■ **MATERIAL SUPPLIED**:
________________________
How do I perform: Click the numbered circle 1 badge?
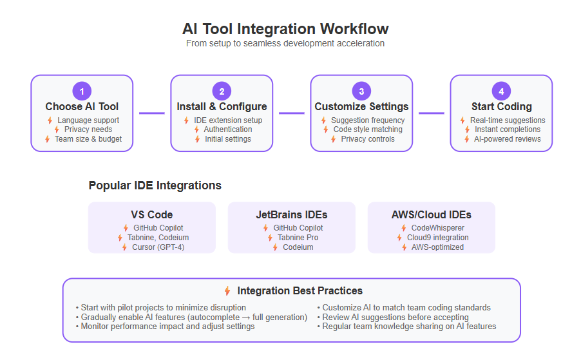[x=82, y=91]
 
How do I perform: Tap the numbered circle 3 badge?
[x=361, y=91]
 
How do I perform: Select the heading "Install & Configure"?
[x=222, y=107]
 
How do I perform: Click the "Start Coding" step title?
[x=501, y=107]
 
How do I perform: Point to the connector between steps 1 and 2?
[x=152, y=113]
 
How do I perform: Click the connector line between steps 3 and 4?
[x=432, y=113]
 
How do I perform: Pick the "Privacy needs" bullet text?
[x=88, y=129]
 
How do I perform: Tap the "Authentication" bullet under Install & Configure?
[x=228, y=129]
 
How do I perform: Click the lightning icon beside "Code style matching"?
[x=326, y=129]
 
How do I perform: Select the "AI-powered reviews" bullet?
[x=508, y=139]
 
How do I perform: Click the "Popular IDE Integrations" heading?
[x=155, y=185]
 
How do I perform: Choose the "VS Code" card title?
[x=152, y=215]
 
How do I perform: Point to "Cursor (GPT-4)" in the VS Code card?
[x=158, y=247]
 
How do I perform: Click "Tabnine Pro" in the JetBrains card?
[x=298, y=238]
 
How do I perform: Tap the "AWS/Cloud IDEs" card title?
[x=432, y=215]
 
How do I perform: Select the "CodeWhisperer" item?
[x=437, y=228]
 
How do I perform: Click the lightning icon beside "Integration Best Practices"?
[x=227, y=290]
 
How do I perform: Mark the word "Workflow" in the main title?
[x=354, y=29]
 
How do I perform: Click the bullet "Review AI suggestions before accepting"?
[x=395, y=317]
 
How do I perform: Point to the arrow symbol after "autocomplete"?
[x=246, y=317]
________________________
■ **STATED GOAL**: Reproduce all of the data above verbatim, omitting any pictures from your copy.

■ **CORRECT RESPONSE**:
How do I perform: Click the numbered circle 1 badge?
[x=82, y=91]
 
How do I perform: Tap the numbered circle 3 badge?
[x=361, y=91]
 
How do I perform: Select the heading "Install & Configure"?
[x=222, y=107]
 
How do I perform: Click the "Start Coding" step title?
[x=501, y=107]
 
How do I perform: Point to the connector between steps 1 and 2?
[x=152, y=113]
 
How do I perform: Click the connector line between steps 3 and 4?
[x=432, y=113]
 
How do I perform: Pick the "Privacy needs" bullet text?
[x=88, y=129]
 
How do I perform: Tap the "Authentication" bullet under Install & Configure?
[x=228, y=129]
 
How do I perform: Click the lightning icon beside "Code style matching"?
[x=326, y=129]
 
How do I perform: Select the "AI-powered reviews" bullet?
[x=508, y=139]
 
How do I perform: Click the "Popular IDE Integrations" heading?
[x=155, y=185]
 
How do I perform: Choose the "VS Code" card title?
[x=152, y=215]
 
How do I perform: Point to "Cursor (GPT-4)" in the VS Code card?
[x=158, y=247]
 
How do I perform: Click "Tabnine Pro" in the JetBrains card?
[x=298, y=238]
 
How do I perform: Tap the "AWS/Cloud IDEs" card title?
[x=432, y=215]
 
How do I perform: Select the "CodeWhisperer" item?
[x=437, y=228]
 
How do I perform: Click the lightning icon beside "Integration Best Practices"?
[x=227, y=290]
 
How do I perform: Mark the word "Workflow" in the main title?
[x=354, y=29]
 
How do I perform: Click the bullet "Review AI suggestions before accepting"?
[x=395, y=317]
 
How do I perform: Point to the arrow symbol after "autocomplete"?
[x=246, y=317]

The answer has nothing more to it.